"Those weaknesses can become even more apparent and, in some cases, debilitating, if you try to pretend that they don’t exist. Over the course of my career I’ve learned that it’s vital to identify your weaknesses and come to terms with them. Once they are out in the open, you can deal with them and move forward - or even turn them into strengths."
It’s this approach to both strengths and weaknesses that led the Virgin Group founder to adopting his famous ‘screw it, let’s do it’ approach to business. Give something a go, take a risk and if it doesn’t come off then don’t be embarrassed about admitting it didn’t work, as there’s great value to be found in even failures.

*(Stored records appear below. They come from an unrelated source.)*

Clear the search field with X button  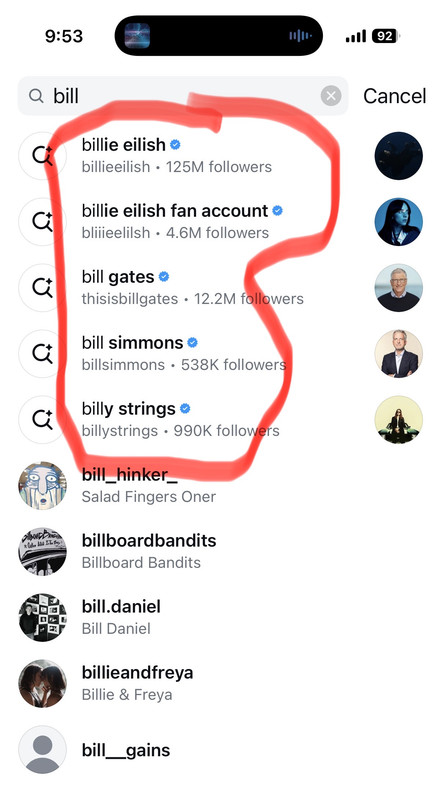pos(331,95)
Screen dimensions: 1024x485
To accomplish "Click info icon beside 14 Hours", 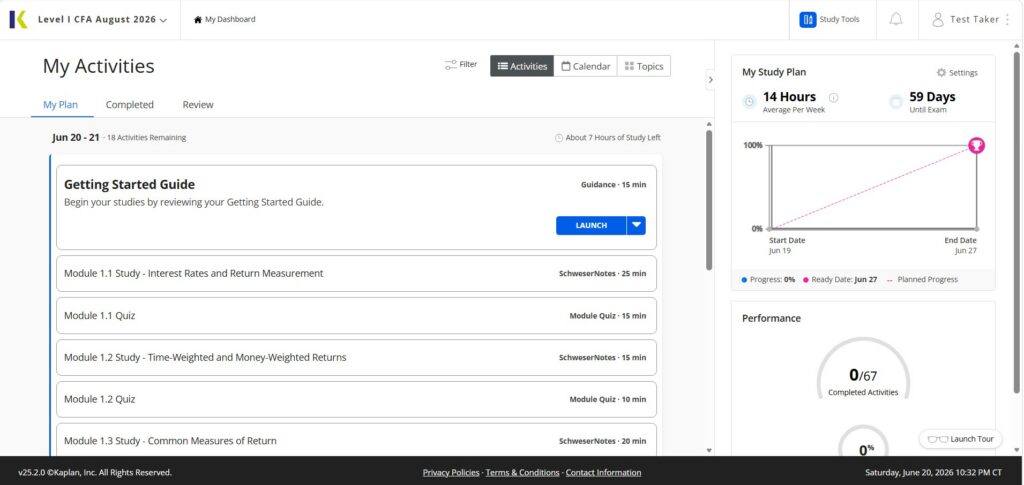I will tap(833, 98).
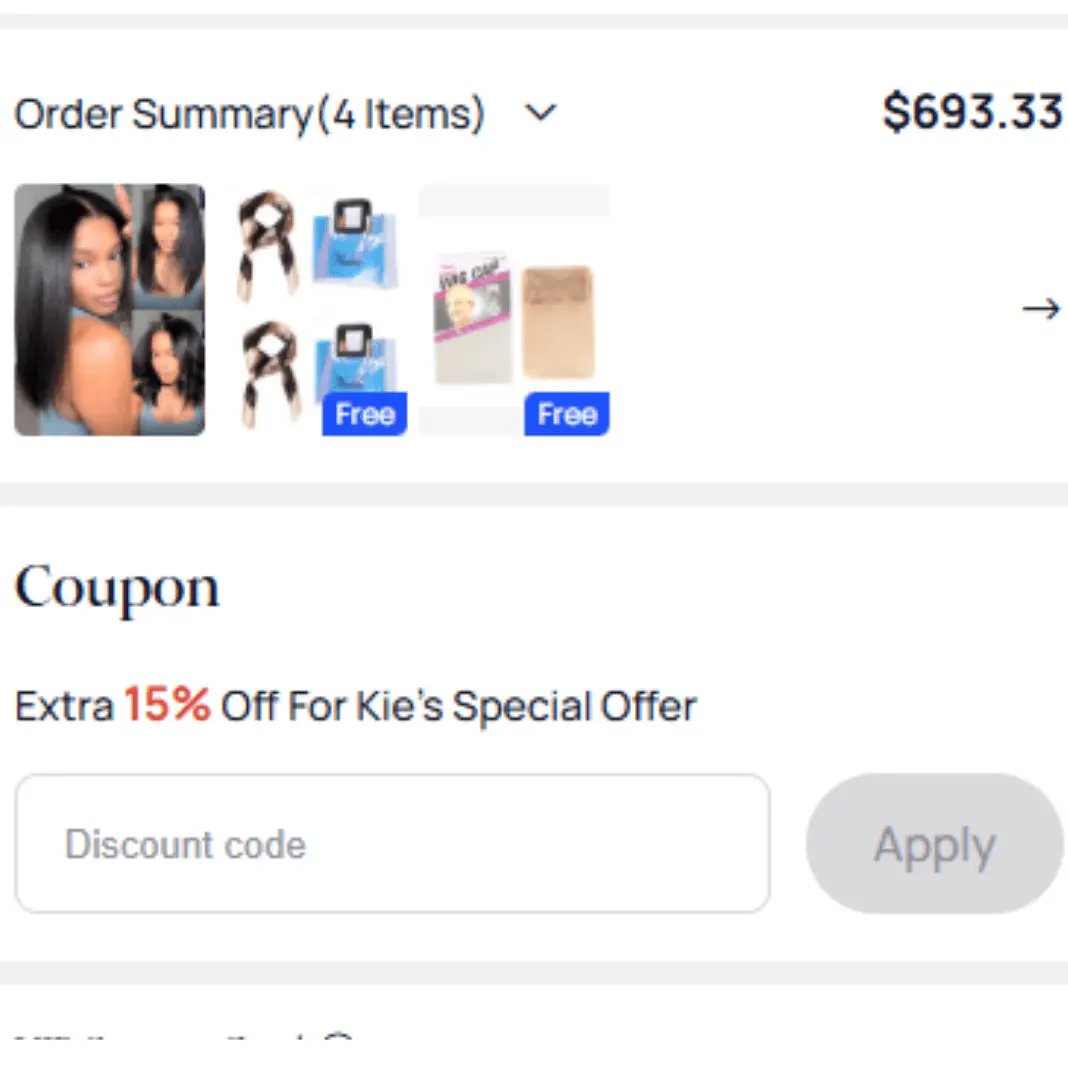Click the Order Summary (4 Items) label
Image resolution: width=1068 pixels, height=1067 pixels.
pos(248,113)
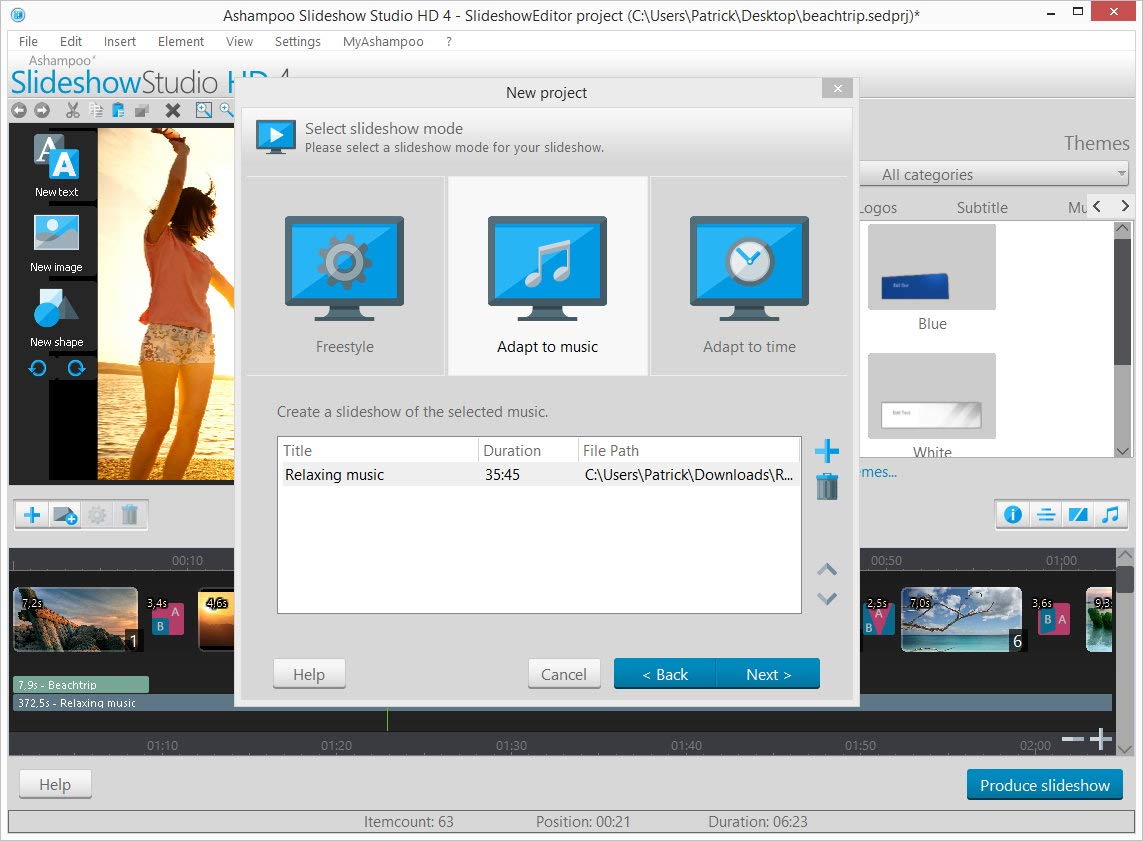Select the Freestyle slideshow mode
The width and height of the screenshot is (1143, 841).
345,277
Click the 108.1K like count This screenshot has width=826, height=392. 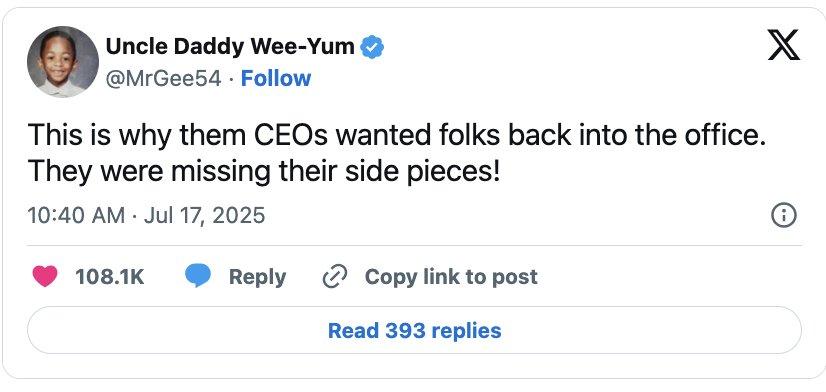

"While my 'screw it, let’s do it!' philosophy hasn’t always led to huge wins (we’ve experienced some epic failures too), we’ve learned so much from the twists and turns that we’ve encountered along the way. It pushes our company outside its comfort zones and spurs us to accomplish amazing things," notes Branson.
"And if something doesn’t work out... well, everyone, especially entrepreneurs, should embrace failure with open arms."
"You must have the courage to trust your instincts and be ready to ask questions that other people are not. And you must seize the chances that other people might miss. I learned this myself as an entrepreneur, as I turned my dyslexia to my advantage. Instead of struggling to follow written text, I asked our team to sum up our latest pitches to customers in a few words," explains the Virgin Group founder.
"This prompted me to focus on simplicity - if our offer couldn’t be summed up clearly and simply, we couldn’t expect our customers to buy it. Eventually this became one of the most powerful tools in my bag of business tricks, and fundamental to Virgin’s success."